We read that verse and immediately think of the exceptions. Some kids don’t keep following the Lord. And sometimes this is despite the best efforts of the parents. You really do need to just trust God with them at that point. The responsibility of parents is to do the bit God assigns to us: raising them from infancy to independence. Managing a kid’s relationship with God into adulthood is beyond your pay-grade. Focus on the role God gives you, and trust him with the rest.
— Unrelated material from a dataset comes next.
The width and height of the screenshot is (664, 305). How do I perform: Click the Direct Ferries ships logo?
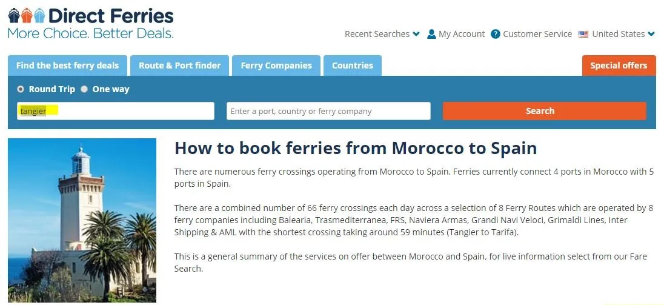[26, 15]
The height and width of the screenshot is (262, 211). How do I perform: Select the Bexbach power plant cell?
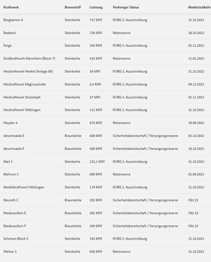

There is such a thing as a bad father or mother. You can screw your kids up. But it’s harder to do than you think, and genuinely terrible parents are rarer than you think. The solution to bad parenting is adequate parenting. If the Lord gives you children one day, raising them is challenging, both physically and emotionally. But it’s not (as Kath and Kim put it) rocket surgery. Feed them. Love them. Tell them you love them. Practice consistent mild discipline. Get them to church every Sunday, even in those years when getting there is hard for everyone. Read the Bible and pray with them regularly. And by “regularly” I reckon shoot for four or five nights of the week. We’ve found the goal of seven out of seven too hard, and guilt-inducing. We’re shooting for a Pass, not an A+. And don’t feel like you need to do a Bible study every time you open the Bible with them. Just reading and praying is fine. Teach them to say sorry, especially by being willing to say sorry yourself. Make sure they have other Christians in their lives, especially during the teenage years. Laugh with them. Laugh at yourself. Spend prodigal amounts of time with them. And then trust the Lord.

Thanks for reading, Penelope, and giving me an opportunity to gather my thoughts.